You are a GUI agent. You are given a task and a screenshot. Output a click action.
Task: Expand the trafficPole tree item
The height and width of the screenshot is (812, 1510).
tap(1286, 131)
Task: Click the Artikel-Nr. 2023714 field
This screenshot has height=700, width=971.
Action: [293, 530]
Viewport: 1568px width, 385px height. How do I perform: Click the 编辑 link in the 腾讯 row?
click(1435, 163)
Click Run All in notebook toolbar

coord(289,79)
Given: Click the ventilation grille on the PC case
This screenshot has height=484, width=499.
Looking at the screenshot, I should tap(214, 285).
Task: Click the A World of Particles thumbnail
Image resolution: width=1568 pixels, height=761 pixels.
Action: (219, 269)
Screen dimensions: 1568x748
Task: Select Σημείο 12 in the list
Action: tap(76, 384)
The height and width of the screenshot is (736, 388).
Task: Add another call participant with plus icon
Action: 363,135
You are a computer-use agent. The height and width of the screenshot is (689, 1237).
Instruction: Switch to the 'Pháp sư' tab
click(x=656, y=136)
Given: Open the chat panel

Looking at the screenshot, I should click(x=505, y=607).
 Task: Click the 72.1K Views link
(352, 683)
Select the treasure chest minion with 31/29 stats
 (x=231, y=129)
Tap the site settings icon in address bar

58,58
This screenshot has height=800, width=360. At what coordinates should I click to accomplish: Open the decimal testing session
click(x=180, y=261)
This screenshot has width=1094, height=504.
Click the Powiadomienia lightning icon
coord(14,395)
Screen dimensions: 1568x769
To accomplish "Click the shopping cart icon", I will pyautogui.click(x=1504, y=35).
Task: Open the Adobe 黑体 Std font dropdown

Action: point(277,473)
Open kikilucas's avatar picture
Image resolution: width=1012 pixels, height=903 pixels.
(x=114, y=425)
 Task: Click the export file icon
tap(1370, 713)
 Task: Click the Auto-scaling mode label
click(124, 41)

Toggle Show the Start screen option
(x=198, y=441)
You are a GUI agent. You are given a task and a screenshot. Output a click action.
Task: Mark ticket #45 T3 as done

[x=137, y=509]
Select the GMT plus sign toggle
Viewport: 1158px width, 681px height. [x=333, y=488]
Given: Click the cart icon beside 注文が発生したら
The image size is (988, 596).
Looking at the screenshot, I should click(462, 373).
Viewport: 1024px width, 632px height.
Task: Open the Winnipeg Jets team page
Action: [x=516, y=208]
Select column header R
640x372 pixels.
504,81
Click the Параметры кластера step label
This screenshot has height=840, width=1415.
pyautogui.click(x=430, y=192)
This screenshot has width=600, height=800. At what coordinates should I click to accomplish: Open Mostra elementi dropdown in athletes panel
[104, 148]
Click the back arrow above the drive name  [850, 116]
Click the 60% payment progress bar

_Work instructions_
Reproduce the data exactly, omitting nothing.

_Exercise output_
You are a GUI agent. You are given a task and a screenshot. Output a click action.
Task: Expand the trafficPole tree item
The height and width of the screenshot is (812, 1510).
tap(1286, 131)
Task: Click the Artikel-Nr. 2023714 field
This screenshot has height=700, width=971.
Action: [293, 530]
Viewport: 1568px width, 385px height. How do I perform: Click the 编辑 link in the 腾讯 row?
click(1435, 163)
Click Run All in notebook toolbar

coord(289,79)
Given: Click the ventilation grille on the PC case
This screenshot has height=484, width=499.
Looking at the screenshot, I should tap(214, 285).
Task: Click the A World of Particles thumbnail
Image resolution: width=1568 pixels, height=761 pixels.
Action: (219, 269)
Screen dimensions: 1568x748
Task: Select Σημείο 12 in the list
Action: tap(76, 384)
The height and width of the screenshot is (736, 388).
Task: Add another call participant with plus icon
Action: 363,135
You are a computer-use agent. The height and width of the screenshot is (689, 1237).
Instruction: Switch to the 'Pháp sư' tab
click(x=656, y=136)
Given: Open the chat panel

Looking at the screenshot, I should click(x=505, y=607).
 Task: Click the 72.1K Views link
(352, 683)
Select the treasure chest minion with 31/29 stats
 (x=231, y=129)
Tap the site settings icon in address bar

58,58
This screenshot has height=800, width=360. At what coordinates should I click to accomplish: Open the decimal testing session
click(x=180, y=261)
This screenshot has width=1094, height=504.
Click the Powiadomienia lightning icon
coord(14,395)
Screen dimensions: 1568x769
To accomplish "Click the shopping cart icon", I will pyautogui.click(x=1504, y=35).
Task: Open the Adobe 黑体 Std font dropdown

Action: point(277,473)
Open kikilucas's avatar picture
Image resolution: width=1012 pixels, height=903 pixels.
(x=114, y=425)
 Task: Click the export file icon
tap(1370, 713)
 Task: Click the Auto-scaling mode label
click(124, 41)

Toggle Show the Start screen option
(x=198, y=441)
You are a GUI agent. You are given a task and a screenshot. Output a click action.
Task: Mark ticket #45 T3 as done

[x=137, y=509]
Select the GMT plus sign toggle
Viewport: 1158px width, 681px height. [x=333, y=488]
Given: Click the cart icon beside 注文が発生したら
The image size is (988, 596).
Looking at the screenshot, I should click(462, 373).
Viewport: 1024px width, 632px height.
Task: Open the Winnipeg Jets team page
Action: [x=516, y=208]
Select column header R
640x372 pixels.
504,81
Click the Параметры кластера step label
This screenshot has height=840, width=1415.
pyautogui.click(x=430, y=192)
This screenshot has width=600, height=800. At what coordinates should I click to accomplish: Open Mostra elementi dropdown in athletes panel
[104, 148]
Click the back arrow above the drive name  [850, 116]
Click the 60% payment progress bar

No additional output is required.